Historical movements and analysis

U.S. historian Walter Skya has written in Japan's Holy War: The Ideology of Radical Shinto Ultranationalism that ultranationalism in Japan drew upon traditional Shinto spiritual beliefs and militaristic attitudes regarding the nation's racial identity. By the early twentieth century, fanaticism arising from this combination of ethnic nationalism and religious nationalism caused opposition to democratic governance and support for Japanese territorial expansion. Skya particularly noted in his work the connection between ultranationalism and political violence by citing how, between 1921 and 1936, three serving and two former Prime Ministers of Japan were assassinated. The totalitarian Japanese government of the 1930s and 1940s relied not just on encouragement by the country's military but additionally enjoyed widespread popular support.

Historian Sambo Manara of Cambodia has found that the belief system sets forth a vision of supremacism in terms of international relations whereby hatred of foreigners to the point of extremism leads to policies of social separation and segregation. He has labeled the Cambodian genocide as a specific example of the ideology when applied in practice. "Obviously, it was ultranationalism, combined with the notion of class struggle in communism and a group of politicians, which lead to the establishment of Democratic Kampuchea, a ruthless regime which claimed approximately three million lives", he has remarked, with militant leaders finally deciding to "cut all diplomatic and economic ties with almost all countries" due to a "narrow-minded doctrine without taking into account all the losses they would face". In Manara's opinion, "this effectively destroyed the nation."

The absolute dictatorship of Romanian leader Nicolae Ceausescu has additionally been described as an example of communism taking an ultranationalist approach by Haaretz. The Israeli publication cited the antisemitism of the dictator in terms of actions such as his historical denialism about the Holocaust. Ceausescu additionally took efforts to purge those of Jewish background from political authority.
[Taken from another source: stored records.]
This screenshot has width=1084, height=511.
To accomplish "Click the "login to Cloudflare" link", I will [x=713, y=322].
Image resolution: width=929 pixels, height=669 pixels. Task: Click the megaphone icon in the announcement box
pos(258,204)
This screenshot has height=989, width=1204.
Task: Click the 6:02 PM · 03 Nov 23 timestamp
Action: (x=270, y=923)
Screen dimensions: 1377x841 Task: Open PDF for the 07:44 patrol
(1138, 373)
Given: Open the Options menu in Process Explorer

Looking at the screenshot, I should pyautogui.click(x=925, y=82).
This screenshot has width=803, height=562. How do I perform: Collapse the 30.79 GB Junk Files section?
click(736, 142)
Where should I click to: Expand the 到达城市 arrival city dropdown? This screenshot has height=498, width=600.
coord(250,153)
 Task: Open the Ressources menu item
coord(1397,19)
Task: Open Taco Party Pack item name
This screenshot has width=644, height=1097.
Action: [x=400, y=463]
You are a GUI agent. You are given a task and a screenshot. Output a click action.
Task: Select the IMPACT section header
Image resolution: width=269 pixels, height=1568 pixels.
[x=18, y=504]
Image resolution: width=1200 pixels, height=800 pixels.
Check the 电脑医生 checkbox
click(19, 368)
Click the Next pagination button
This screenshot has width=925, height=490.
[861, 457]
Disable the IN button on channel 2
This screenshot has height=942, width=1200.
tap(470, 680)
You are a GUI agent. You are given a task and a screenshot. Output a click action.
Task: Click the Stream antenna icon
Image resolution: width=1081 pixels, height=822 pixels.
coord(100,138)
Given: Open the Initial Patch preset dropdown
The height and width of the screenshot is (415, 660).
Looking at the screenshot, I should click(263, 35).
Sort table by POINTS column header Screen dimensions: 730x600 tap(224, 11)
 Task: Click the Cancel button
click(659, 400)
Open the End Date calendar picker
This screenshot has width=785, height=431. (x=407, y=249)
Haaretz has also labeled Hungarian Prime Minister Viktor Orban as an ultranationalist given that leader's views on autocratic rule and racial identity, particularly Orban's public condemnation of "race-mixing". He's also been called as such as by NPR, an American news agency, with the politician's inherent opposition to democratic liberalism as a concept being cited.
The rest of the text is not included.